**Exercise set**
A - Reproduce the passage of the English-to-CLIPS translator notebook starting at "4. include grammar/syntax" and ending at "language_tool_python-2.5.5-py3-none-any.whl (31 kB)".
B - Continue the English-to-CLIPS translator notebook from its last line onward.

#  English-to-Clips programming language translator. 

English variants for *deftemplate*:
- __ template has properties..
- Template "__" has properties..
- Create a __ template.. 
- __ has properties


English variants for *assert*:
- There exists..
- Assert..
- Add a fact about../Add to the base..


English variants for *defrule*:
- If..
- When..

Examples:
- Cat template has properties of color, age, and name.

*(deftemplate cat (slot color) (slot age) (slot name))*

- There exists a cat with the name Bob.

*(assert (cat (name “Bob”)))*

- If there exists cat named Bob then there exists a cat named Tom.

*(defrule rule1 (cat (name “Bob”)) => (assert (cat (name “Tom”))))*

### Algorithm:
1. ask for a sentence 
2. check grammar and syntax of the sentence
3. imply semantics from a given sentence
  - tokenize the sentence
  - determine the type of the sentence (template/assertion/rule)
4. produce a translated expression 

### MVP specifications

1. implement translation into 3 basic CLIPS statements: defrule, deftemplate, assert

2. realize the idea (not a wholly hardcoded mapping of words): use tokens, compose a grammar, apply parsing

3. write clean code and necessary documentation

4. include grammar/syntax check of the given sentence


In [None]:
!pip install spacy beautifulsoup4
!pip install language-tool-python

Collecting language-tool-python
  Downloading language_tool_python-2.5.5-py3-none-any.whl (31 kB)
Installing collected packages: language-tool-python
Successfully installed language-tool-python-2.5.5


In [None]:
import spacy
from spacy import displacy
import en_core_web_sm
import language_tool_python
import copy

In [None]:
# Functions for analysis of tokens

def check_for_defrule(tokens):
  # if..

**Data records**

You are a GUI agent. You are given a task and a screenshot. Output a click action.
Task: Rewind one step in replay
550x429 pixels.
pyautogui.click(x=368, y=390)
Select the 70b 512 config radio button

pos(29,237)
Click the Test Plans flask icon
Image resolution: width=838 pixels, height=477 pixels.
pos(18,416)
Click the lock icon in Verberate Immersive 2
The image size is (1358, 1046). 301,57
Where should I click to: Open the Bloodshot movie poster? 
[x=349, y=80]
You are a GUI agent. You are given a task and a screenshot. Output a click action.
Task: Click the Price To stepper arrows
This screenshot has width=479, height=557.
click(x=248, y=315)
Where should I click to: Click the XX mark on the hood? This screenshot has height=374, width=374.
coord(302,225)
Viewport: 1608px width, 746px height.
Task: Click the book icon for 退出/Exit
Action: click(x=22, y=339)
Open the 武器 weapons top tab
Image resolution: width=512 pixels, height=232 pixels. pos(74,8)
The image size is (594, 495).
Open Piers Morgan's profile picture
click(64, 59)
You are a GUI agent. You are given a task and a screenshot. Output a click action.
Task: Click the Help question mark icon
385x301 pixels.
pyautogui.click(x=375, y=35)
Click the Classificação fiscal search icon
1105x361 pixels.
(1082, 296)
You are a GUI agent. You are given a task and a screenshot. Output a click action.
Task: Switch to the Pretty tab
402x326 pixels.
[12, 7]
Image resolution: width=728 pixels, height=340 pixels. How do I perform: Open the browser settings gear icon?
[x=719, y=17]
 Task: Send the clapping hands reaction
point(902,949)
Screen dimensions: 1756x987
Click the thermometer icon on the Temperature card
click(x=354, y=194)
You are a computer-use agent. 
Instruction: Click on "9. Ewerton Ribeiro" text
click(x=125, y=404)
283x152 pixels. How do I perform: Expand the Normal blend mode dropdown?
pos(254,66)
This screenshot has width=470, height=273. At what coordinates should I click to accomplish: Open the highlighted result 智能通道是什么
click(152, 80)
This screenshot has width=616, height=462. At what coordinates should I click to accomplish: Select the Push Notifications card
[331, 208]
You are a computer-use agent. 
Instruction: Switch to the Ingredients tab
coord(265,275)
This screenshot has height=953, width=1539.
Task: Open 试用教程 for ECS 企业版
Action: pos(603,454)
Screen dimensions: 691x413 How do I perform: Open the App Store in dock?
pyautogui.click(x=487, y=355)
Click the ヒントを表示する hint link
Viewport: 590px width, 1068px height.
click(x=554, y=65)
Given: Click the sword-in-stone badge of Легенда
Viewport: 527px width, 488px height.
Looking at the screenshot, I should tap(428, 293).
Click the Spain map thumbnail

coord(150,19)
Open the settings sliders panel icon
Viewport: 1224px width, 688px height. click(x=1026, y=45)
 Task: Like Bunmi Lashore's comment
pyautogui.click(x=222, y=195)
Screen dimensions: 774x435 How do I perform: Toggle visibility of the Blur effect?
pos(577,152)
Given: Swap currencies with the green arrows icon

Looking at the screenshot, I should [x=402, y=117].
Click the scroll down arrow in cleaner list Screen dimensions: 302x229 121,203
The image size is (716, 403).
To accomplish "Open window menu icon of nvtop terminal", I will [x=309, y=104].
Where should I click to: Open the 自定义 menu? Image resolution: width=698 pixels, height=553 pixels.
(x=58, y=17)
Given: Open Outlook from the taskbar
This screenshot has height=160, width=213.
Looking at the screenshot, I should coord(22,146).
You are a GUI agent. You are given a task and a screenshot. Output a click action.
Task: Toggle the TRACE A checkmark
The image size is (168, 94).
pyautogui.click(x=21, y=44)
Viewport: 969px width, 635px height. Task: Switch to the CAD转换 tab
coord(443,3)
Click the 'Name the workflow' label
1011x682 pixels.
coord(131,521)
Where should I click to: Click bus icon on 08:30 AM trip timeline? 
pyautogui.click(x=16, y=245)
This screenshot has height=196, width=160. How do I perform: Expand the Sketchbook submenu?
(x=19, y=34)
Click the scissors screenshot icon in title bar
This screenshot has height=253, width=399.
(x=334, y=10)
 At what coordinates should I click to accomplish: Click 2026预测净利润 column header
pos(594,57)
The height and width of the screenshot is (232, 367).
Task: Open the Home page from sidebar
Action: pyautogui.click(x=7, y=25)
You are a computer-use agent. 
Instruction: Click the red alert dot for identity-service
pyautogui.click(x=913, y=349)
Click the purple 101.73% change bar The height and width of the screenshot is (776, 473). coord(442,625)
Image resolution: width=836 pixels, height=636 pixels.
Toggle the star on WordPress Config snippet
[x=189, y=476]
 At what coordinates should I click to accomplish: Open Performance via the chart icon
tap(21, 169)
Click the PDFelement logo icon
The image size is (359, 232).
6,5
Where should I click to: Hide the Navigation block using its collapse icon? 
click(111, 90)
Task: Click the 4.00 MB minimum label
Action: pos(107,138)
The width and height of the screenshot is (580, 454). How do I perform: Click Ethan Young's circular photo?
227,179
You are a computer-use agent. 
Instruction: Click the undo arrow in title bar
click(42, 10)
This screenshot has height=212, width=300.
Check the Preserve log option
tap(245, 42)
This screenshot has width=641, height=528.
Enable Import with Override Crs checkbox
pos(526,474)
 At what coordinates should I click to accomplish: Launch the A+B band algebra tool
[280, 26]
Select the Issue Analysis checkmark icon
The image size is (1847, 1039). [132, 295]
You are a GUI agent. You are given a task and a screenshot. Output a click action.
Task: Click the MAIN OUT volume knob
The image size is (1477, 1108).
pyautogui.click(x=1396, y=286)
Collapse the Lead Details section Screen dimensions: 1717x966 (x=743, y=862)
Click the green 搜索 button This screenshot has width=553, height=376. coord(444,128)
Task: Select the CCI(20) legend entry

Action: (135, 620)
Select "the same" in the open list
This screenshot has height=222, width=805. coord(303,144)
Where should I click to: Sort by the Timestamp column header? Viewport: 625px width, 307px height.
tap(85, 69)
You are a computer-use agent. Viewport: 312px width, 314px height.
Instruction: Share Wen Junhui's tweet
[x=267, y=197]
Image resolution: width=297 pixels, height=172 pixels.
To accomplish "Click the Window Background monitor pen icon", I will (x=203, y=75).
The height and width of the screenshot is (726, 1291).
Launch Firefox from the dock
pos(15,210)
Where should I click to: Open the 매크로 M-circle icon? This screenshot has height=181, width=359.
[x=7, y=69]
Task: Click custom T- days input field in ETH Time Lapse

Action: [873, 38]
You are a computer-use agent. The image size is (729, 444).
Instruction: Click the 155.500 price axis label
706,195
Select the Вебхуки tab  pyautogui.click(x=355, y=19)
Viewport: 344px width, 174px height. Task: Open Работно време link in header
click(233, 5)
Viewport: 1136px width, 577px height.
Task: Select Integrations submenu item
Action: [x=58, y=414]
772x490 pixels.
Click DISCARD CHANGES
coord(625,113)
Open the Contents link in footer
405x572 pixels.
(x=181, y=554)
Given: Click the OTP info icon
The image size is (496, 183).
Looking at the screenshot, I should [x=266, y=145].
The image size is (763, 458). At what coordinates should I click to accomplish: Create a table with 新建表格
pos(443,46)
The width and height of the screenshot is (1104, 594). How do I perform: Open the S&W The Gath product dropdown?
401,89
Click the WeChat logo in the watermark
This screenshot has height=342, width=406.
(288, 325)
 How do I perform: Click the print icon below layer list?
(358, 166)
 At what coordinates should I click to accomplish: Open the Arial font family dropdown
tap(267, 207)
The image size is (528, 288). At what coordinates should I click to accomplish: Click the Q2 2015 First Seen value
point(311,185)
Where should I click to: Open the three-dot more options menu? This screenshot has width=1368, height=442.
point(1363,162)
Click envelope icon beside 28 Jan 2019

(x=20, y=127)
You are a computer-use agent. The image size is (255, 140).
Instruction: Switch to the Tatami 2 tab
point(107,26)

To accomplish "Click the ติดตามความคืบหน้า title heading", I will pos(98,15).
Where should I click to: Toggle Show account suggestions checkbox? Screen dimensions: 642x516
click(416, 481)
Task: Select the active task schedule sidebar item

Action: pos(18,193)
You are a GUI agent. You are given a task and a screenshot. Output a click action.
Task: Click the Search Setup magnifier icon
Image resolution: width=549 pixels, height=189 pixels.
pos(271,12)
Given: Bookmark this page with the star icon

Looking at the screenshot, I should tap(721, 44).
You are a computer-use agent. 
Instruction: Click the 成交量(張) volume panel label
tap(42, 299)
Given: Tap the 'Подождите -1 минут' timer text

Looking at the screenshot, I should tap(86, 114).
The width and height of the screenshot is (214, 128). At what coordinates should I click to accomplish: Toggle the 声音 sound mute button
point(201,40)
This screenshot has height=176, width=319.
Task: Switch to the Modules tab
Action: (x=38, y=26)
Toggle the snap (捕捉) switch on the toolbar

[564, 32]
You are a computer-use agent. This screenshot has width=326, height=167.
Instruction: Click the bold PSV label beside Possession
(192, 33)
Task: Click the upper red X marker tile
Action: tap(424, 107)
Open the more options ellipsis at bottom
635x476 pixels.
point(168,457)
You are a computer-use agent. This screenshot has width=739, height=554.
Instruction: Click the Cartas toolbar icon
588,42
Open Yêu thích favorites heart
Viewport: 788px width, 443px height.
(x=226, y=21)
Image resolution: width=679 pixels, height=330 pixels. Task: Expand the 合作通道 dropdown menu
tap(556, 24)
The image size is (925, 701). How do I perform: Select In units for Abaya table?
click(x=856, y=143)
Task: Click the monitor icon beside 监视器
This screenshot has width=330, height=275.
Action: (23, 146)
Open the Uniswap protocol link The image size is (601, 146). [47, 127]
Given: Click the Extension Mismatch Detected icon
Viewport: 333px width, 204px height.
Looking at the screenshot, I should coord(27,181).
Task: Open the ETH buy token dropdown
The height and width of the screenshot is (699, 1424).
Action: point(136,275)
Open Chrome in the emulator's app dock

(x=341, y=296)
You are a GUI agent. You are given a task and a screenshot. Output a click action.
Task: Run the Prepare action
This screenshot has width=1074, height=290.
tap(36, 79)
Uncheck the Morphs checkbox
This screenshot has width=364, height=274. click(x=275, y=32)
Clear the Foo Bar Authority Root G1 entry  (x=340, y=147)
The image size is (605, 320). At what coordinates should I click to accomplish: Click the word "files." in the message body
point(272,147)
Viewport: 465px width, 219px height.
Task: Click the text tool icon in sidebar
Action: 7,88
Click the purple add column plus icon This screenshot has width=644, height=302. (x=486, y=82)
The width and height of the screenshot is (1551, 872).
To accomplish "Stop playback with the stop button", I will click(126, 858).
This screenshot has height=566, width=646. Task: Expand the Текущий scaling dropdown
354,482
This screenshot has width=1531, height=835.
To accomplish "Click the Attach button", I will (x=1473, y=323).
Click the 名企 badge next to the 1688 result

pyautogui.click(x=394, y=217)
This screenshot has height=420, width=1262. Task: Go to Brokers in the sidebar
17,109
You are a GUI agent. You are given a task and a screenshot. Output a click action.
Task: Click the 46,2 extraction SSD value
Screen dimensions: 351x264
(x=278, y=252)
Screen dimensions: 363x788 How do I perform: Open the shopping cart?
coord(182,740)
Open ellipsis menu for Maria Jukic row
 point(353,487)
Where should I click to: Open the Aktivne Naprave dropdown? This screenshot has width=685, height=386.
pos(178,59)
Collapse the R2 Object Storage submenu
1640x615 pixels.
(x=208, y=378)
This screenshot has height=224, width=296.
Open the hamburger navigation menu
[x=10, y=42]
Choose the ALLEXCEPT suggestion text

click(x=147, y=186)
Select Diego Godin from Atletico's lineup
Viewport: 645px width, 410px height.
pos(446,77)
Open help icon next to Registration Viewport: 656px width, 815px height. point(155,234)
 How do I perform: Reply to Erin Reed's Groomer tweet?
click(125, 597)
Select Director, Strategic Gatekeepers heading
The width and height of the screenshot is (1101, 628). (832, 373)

**Answers to the exercises**
A -
4. include grammar/syntax check of the given sentence


In [None]:
!pip install spacy beautifulsoup4
!pip install language-tool-python

Collecting language-tool-python
  Downloading language_tool_python-2.5.5-py3-none-any.whl (31 kB)

B -
  # when..
  # NOTE: for now, the word "then" is obligatory in the inintial sentence
  presence_main_clause = False
  presence_cond_clause = False
  for token in tokens:
    if (token.text.casefold() == 'if') or (token.text.casefold() == 'when'):
      presence_cond_clause = True
    if (token.text.casefold() == 'then'):
      presence_main_clause = True
  if (presence_main_clause and presence_cond_clause):
    return 'defrule'
    
  return 'undefined'


def check_for_deftemplate(tokens):
  #- __ template has properties..
  #- Template "__" has properties..
  #- Create a __ template.. 
  #- __ has properties  
  presence_template_word = False
  presence_property_word = False
  for token in tokens:
    if (token.text.casefold() == 'template'):
      presence_template_word = True
    if (token.text.casefold() == 'property') or (token.text.casefold() == 'properties'):
      presence_property_word = True
  if (presence_template_word or presence_property_word):
    return 'deftemplate'
    
  return 'undefined'


def check_for_assert(tokens):
  #- There exists..
  #- Assert..
  #- Add a fact about../Add to the base.
  # combination of (subject+verb) or just verbs
  presence_subject = False
  presence_verb = False
  for token in tokens:
    if (token.dep_ == 'nsubj') and (token.head.text is not None):
      presence_subject = True
      presence_verb = True
    if ('VB' in token.tag_ ):
      presence_verb = True
  if (presence_subject or presence_verb):
    return 'assert'
    
  return 'undefined'  


def determine_sentence_type(tokens):
  #1. check for patterns of DEFRULE
  #2. check for patterns of DEFTEMPLATE
  #3. check for pattern of ASSERT (presence of subject+verb)
  #4. otherwise "undefined type"
  sent_type = 'undefined'
  sent_type = check_for_defrule(tokens)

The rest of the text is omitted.